“So…” he prompted.

“So there was nothing to clean.”

Blake shrugged and gave up. The scrubwoman started to walk away. He put his hand on her shoulder and detained her. “What,” he asked, staring at her enviously, “is it like—the thirteenth floor?”

“Like the twelfth. And the tenth. Like any other floor.”

“And everyone,” he muttered to himself, “gets to go there. Everyone but me.”

He realized with annoyance that he’d spoken too loudly. And that the old woman was staring at him with her head cocked in sympathy. “Maybe that’s because,” she suggested softly, “you have no reason to be on the thirteenth floor.”

He was still standing there, absorbing the concept, when she and her colleagues bumped and clattered their way upstairs with mops, brooms, and metal pails.

There was a cough and the echo of a cough behind him.
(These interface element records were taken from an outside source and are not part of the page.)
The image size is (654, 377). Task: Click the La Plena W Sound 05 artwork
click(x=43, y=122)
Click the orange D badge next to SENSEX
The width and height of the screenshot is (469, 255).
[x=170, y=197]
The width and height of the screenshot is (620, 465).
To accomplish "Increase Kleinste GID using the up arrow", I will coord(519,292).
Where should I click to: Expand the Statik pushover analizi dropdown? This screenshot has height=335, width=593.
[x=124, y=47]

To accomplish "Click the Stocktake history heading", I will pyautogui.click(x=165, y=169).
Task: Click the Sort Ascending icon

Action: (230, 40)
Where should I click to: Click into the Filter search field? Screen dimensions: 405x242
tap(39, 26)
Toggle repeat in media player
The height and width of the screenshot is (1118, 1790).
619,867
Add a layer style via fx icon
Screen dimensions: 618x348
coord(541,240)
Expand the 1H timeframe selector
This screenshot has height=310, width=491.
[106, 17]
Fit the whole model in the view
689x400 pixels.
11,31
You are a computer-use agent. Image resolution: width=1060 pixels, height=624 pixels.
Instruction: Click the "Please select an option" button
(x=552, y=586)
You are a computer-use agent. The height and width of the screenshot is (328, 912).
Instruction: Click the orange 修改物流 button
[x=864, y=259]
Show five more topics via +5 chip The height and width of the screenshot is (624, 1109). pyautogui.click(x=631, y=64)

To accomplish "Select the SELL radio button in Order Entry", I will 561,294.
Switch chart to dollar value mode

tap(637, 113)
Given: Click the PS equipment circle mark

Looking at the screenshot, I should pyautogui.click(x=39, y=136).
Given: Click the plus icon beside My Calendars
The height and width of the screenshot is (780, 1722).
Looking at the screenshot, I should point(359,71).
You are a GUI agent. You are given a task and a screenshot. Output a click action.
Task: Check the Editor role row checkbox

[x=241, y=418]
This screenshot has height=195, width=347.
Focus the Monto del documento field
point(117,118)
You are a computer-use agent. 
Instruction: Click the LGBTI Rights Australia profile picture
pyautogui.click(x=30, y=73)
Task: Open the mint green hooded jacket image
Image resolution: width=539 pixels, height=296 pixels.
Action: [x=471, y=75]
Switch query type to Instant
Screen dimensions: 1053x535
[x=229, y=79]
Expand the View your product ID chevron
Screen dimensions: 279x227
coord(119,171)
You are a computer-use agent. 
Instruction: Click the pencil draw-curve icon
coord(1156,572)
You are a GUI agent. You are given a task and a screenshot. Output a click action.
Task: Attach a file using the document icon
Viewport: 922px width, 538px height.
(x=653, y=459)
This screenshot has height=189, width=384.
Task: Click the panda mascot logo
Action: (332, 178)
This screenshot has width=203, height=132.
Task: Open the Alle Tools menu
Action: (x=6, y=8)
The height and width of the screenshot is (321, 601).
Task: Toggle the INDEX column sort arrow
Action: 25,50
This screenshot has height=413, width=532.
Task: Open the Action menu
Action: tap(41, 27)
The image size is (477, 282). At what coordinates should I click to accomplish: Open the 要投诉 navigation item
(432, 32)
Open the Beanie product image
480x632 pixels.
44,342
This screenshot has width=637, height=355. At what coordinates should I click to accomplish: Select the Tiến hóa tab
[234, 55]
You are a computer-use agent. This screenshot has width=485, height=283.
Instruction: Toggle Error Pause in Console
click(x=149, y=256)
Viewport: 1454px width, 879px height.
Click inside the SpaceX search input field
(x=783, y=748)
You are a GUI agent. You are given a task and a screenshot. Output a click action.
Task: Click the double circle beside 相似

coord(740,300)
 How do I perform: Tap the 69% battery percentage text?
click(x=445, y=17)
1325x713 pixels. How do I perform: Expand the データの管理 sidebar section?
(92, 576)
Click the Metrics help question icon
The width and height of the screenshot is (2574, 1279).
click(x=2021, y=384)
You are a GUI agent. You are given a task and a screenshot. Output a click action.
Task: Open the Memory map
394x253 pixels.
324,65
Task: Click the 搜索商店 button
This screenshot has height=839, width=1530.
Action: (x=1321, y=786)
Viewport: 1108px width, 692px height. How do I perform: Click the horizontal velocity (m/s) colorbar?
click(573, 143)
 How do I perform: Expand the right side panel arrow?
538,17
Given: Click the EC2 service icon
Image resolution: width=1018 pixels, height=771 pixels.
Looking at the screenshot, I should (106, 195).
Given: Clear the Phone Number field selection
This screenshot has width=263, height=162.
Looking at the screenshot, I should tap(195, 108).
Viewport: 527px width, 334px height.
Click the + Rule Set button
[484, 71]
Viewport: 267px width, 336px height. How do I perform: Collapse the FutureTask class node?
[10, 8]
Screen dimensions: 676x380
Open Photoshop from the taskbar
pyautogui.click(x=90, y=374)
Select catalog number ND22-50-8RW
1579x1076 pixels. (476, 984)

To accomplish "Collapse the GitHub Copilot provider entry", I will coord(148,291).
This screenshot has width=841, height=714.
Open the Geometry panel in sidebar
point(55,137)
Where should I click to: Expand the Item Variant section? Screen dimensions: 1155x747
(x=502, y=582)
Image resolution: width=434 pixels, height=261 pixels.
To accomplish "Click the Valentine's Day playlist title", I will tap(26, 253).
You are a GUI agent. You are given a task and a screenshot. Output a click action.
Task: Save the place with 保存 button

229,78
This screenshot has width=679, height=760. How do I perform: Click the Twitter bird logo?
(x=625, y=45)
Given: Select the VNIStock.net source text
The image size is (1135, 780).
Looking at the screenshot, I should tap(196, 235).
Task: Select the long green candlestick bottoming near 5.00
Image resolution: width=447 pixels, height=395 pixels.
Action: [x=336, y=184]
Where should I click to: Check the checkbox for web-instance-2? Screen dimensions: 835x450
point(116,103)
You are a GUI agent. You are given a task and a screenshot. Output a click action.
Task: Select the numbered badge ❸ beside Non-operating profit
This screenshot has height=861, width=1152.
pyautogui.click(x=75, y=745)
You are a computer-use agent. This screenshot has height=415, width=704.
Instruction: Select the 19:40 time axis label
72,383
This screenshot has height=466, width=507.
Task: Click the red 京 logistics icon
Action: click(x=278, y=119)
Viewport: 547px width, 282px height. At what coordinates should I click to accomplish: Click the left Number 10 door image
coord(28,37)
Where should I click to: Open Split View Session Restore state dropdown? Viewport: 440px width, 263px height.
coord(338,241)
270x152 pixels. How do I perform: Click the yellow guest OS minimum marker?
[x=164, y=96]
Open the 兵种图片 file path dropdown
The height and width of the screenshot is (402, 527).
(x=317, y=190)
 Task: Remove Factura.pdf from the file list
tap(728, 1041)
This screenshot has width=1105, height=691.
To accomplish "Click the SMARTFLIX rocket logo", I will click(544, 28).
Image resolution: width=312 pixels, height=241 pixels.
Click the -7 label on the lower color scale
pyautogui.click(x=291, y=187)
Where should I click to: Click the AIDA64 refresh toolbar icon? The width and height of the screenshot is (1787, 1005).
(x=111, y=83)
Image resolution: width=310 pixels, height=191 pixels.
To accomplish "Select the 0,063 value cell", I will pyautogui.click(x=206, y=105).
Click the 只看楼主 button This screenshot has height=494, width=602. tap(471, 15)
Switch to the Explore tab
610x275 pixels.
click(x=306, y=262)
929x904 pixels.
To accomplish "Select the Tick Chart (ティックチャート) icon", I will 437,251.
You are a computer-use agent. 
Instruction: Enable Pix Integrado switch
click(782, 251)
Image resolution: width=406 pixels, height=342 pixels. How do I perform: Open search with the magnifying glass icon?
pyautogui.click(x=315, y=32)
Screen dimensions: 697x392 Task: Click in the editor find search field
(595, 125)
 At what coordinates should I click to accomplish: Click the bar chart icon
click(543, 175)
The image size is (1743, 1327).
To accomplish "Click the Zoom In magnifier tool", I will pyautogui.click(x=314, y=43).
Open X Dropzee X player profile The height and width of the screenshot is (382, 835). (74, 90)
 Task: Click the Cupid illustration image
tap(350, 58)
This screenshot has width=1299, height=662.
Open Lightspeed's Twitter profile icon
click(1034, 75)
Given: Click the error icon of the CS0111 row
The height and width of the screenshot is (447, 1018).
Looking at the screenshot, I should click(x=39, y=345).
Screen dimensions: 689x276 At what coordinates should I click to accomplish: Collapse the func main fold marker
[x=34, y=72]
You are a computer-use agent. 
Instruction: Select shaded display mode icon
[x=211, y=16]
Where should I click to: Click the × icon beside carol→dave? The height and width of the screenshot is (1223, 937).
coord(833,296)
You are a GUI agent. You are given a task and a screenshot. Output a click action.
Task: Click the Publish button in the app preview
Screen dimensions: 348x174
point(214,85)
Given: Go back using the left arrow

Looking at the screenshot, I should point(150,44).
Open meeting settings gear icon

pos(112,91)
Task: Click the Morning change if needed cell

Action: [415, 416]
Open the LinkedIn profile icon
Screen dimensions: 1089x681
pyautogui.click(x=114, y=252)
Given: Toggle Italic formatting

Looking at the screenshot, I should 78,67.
He turned. Mr. Tohu and Mr. Bohu bowed. Actually, they seemed to fold and unfold.

“For the lobby directory” said the tall man, giving Blake a white business card. “This is how we are to be listed.”


G. TOHU K. BOHU Specialists in Intangibles For the Trade

Blake struggled, licked his lips, fought his curiosity and lost. “What kind of intangibles?”

The tall man looked at the tiny man. The tiny man shrugged. “Soft ones,” he said.

They walked out.

Blake was positive he saw the tall man pick up the tiny man a moment before they stepped into the street. But he couldn’t see what he did with him. And then there was the tall man walking down the street all by himself.

From that day on, Sydney Blake had a hobby. Trying to work out a good reason for visiting the thirteenth floor. Unfortunately, there just wasn’t any good reason so long as the tenants created no nuisances and paid their rent regularly.

Month in, month out, the tenants paid their rent regularly.